Histopathological data on 105 intraductal papillary-mucinous neoplasms collected during a period of 26 years
Gastric (n = 27) (26%)
Intestinal (n = 57) (54%)
Pancreatobiliary (n = 7) (7%)
Oncocytic (n = 14) (13%)
n = 20 (74%)
n = 35 (62%)
n = 3 (43%)
n = 10 (72%)
Carcinoma in situ
n = 7 (26%)
n = 22 (38%)
n = 4 (57%)
n = 4 (28%)
The pancreatobiliary type of IPMN is much rarer than the intestinal type IPMN (Table 3). It shows complex arborizing papillae and expresses MUC1 only (Fig. 1c,d). Its invasive component usually corresponds to a conventional ductal adenocarcinoma. The prognosis of this type of IPMN, if invasive, seems to be similar to that of ductal adenocarcinoma and therefore poorer than that of the intestinal type of IPMN .
The oncocytic type of IPMN (also called intraductal oncocytic papillary neoplasm ) shows the same complex papillae as the pancreatobiliary type, but the lining cells reveal strongly eosinophilic cytoplasm. In addition, there are often numerous goblet cells. The tumor cells express MUC1 and MUC2 inconsistently (Fig. 1e,f). With fewer than 20 cases reported in the literature to date [2, 20, 34, 35, 37, 38, 42], the clinical and pathological behavior of this type is still unclear. Most of the cases (94%) were diagnosed as carcinoma, some of them with an invasive component or even distant metastases . As the follow-up in this patient group is very short, no relevant data are available yet on survival and outcome.

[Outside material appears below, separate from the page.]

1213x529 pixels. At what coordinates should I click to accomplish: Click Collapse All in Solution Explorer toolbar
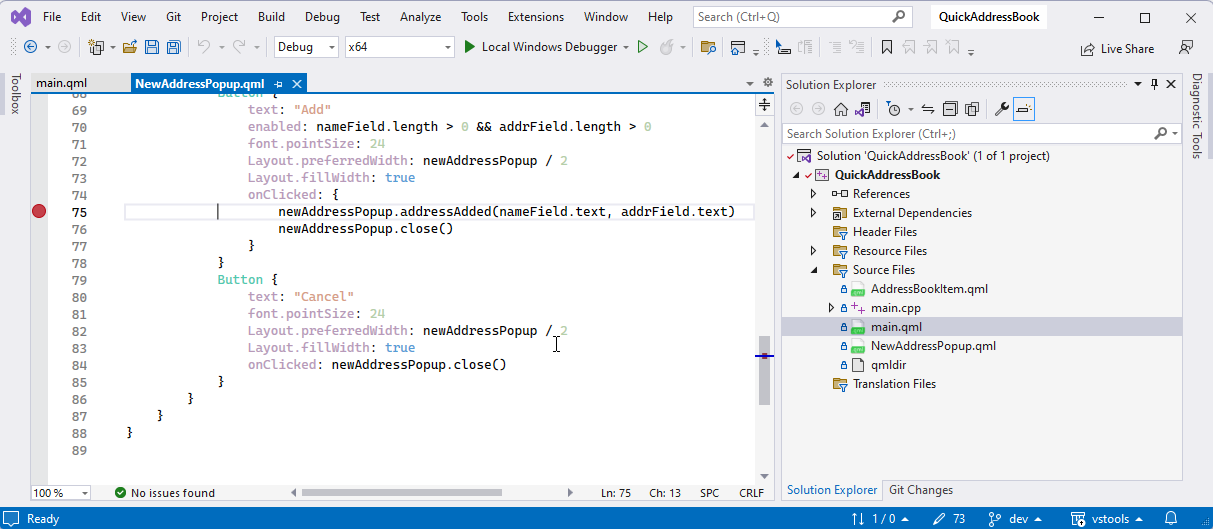coord(950,109)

Although the malignant potential of IPMNs of the gastric type seems to be rather low, it has to be pointed out that the fibrocystic changes that have been described in pancreata removed from patients with a strong family history of pancreatic cancer [11, 30] are similar, if not identical, to IPMNs of the gastric type and their associated PanIN lesions. This implies that IPMNs of the gastric type/PanIN-1 lesions are not innocuous lesions but have a malignant potential.
Summary and perspectives
The significance of IPMNs among the pancreatic tumors has increased greatly in recent years because of their improved recognition, both clinically and histopathologically and their much better prognosis than ordinary ductal adenocarcinomas. Moreover, they appear to fall into four subtypes that have special biological properties with prognostic implications. Of particular interest in relation to the development of ductal adenocarcinomas is the fact that the so-called gastric type IPMNs seems to occur in pancreata from patients with a strong family history of pancreatic cancer. Furthermore, it is of interest that the pancreatic IPMNs have their counterparts in IPMNs of the biliary duct system, where the same subtypes may occur [1, 23, 51, 52]. The treatment of choice is resection, but future trials may reveal that the extent of resection could depend on the IPMN subtype.